Je voudrais pouvoir citer et analyser encore quelques-uns des Nô à la représentation desquels j’ai assisté : Hanagatami, dans lequel apparaît une jeune fille que jadis l’Empereur a connue, et qui, une fois encore, veut danser devant lui ; Ashikari, dans lequel une dame de la Cour cherche et retrouve son mari, dont elle avait dû se séparer à cause de leur pauvreté, et qui est, dans l’intervalle, devenu vendeur de bois de bambou ; Aridôâshi le poète qui passe sans s’arrêter devant un temple, et qui se rachète en récitant au dieu une de ses poésies, — et surtout ces trois chefs-d’œuvre : Mii-dera, consacré à une légende du temple de ce nom, sur le lac Biwa ; Hagoromo (la Robe de plumes)[1], cette légende du pêcheur du golfe de Suruga et de la Fée qui, prise dans ses filets, ne recouvre sa liberté qu’en dansant pour lui une de ses plus belles danses ; Matsukaze, enfin, Le Veut à travers les pins, le plus délicieux des Nô d’automne, où s’évoquent, dans un admirable rêve de poésie, de chant et de danse, les ombres de deux jeunes filles, deux sœurs, qui ont été aimées du même homme, et toutes deux l’ont aimé.
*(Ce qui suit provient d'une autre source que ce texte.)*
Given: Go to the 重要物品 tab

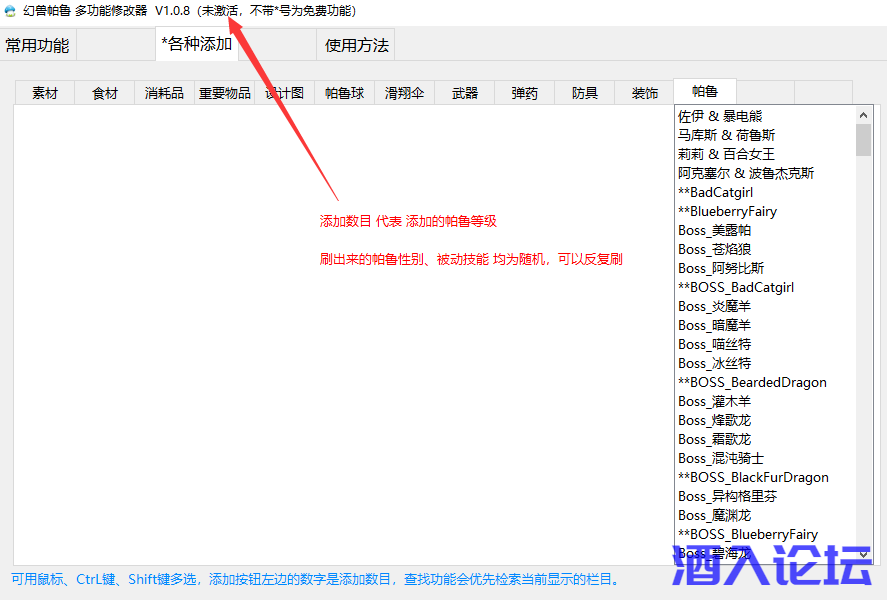Looking at the screenshot, I should pos(225,93).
Nô d’automne, ai-je écrit : un assez grand nombre de Nô, en effet, doivent être joués dans la saison même pour laquelle ils ont été composés et à laquelle correspond, soit la nature du sujet, soit la date de l’événement qu’il s’agit de célébrer, soit même la nuance des sentimens dont ils sont l’expression. Le Nô, qui est pour les Japonais le plus souvent une évocation, une suggestion, une sorte d’élévation et de « mystère, » admet ainsi la collaboration, non seulement des croyances, des traditions et des légendes, mais de la nature elle-même, des souffles du vent, des jeux de la lumière et de l’ombre, des parfums et des sons. Les Nô du printemps sont comme illuminés de l’éclat et de la jeune ardeur des cerisiers. Les Nô de l’automne ont la grâce mélancolique des feuilles qui rougissent et tombent, de la brise qui souffle à travers les pins.

  1. Ce Nô a été merveilleusement traduit en vers anglais par M. Itasil Hall Chamberlain, ancien professeur à l’Université impériale de Tokyo, et auteur des Things japanese (Choses japonaises), un des meilleurs livres qui aient été écrits sur le Japon.